In just two years, we have moved from passive chat to active automation of operations. Agents are making decisions on behalf of the business, triggering transactions, selecting partners, creating content that impacts brand reputation. This is not ‘gen AI copywriter 2.0’. This is a new layer of execution.

Gartner is already predicting increased abandonment of agent-based AI by 2027. MIT describes that most pilots of generative AI in the enterprise have failed to deliver sustainable value. Stanford adds that only 6% of organisations have advanced AI security in place. Against this backdrop, Palo Alto’s statistic of three-quarters of projects with serious difficulties looks downright optimistic.

The root of the problem is not the technology, but the classic pain point of enterprise IT: initiating projects from the tool rather than from the business objective and risk map. Teams choose the framework and LLM first, only then thinking “how to monetise this into an outcome”, while budgets and time usage increase.

Companies also have a dangerous intention to delegate responsibility for AI to the IT department.

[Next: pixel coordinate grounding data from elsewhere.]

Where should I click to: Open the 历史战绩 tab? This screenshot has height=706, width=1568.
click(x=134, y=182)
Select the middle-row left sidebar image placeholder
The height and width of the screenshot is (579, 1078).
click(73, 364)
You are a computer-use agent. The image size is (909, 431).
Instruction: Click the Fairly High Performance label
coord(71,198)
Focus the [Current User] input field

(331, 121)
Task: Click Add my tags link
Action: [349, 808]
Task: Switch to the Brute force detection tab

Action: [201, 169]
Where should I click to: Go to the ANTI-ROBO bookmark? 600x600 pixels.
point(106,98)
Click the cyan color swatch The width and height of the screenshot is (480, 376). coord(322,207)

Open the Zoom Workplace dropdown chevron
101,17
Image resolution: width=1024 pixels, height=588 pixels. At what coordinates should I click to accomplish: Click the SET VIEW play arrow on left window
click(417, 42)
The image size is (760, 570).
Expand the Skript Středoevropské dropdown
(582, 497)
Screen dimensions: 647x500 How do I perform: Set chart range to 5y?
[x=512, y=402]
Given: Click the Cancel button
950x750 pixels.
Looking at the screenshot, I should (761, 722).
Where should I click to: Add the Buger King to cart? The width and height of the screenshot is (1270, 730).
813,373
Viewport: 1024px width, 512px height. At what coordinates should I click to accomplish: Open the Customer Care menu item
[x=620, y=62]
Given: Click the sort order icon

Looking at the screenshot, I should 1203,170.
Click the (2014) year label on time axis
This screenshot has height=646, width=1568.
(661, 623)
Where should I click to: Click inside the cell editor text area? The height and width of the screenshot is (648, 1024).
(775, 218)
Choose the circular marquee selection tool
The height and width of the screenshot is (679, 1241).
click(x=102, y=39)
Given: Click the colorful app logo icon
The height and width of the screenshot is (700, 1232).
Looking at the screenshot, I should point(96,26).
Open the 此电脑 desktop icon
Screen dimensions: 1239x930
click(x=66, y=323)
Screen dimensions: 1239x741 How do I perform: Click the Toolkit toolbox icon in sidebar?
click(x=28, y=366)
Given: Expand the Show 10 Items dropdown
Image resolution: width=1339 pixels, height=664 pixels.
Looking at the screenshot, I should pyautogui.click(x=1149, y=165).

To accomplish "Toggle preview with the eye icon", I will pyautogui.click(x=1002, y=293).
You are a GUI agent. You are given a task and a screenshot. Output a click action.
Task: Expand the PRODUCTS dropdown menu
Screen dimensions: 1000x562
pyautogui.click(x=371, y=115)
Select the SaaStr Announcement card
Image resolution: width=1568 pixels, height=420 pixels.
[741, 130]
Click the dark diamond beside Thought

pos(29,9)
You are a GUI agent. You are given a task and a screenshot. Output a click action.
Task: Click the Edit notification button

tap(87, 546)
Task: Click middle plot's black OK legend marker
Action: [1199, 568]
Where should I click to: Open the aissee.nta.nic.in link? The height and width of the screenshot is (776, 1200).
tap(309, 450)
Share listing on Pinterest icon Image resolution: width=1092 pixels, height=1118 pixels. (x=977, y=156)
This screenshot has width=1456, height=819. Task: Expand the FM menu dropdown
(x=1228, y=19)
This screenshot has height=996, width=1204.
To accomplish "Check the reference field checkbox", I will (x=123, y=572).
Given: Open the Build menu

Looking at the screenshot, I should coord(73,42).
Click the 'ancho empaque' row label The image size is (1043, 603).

This is a logical illusion: the agent that performs business activities is not an IT function. It is an extension of management, operations, sales and customer service. If agent governance is not managed at a management level, the consequences of execution errors will have a real, financial cost.

Palo Alto points in a direction that, incidentally, corresponds well with the maturing use of AI in the US: agents need to be embedded in a business strategy, with clear goals, owners and limits to actions. A culture of minimum authority and short-lived credentials should apply to both humans and machines. And projects should not go into production without ‘premortem’ scenarios, precise KPIs and defined stopping points requiring human decisions.

Agent-based AI has a future, but not as an IT curiosity. It will work when – and only when – it becomes part of corporate governance. Then it will stop being a risk and start being an advantage.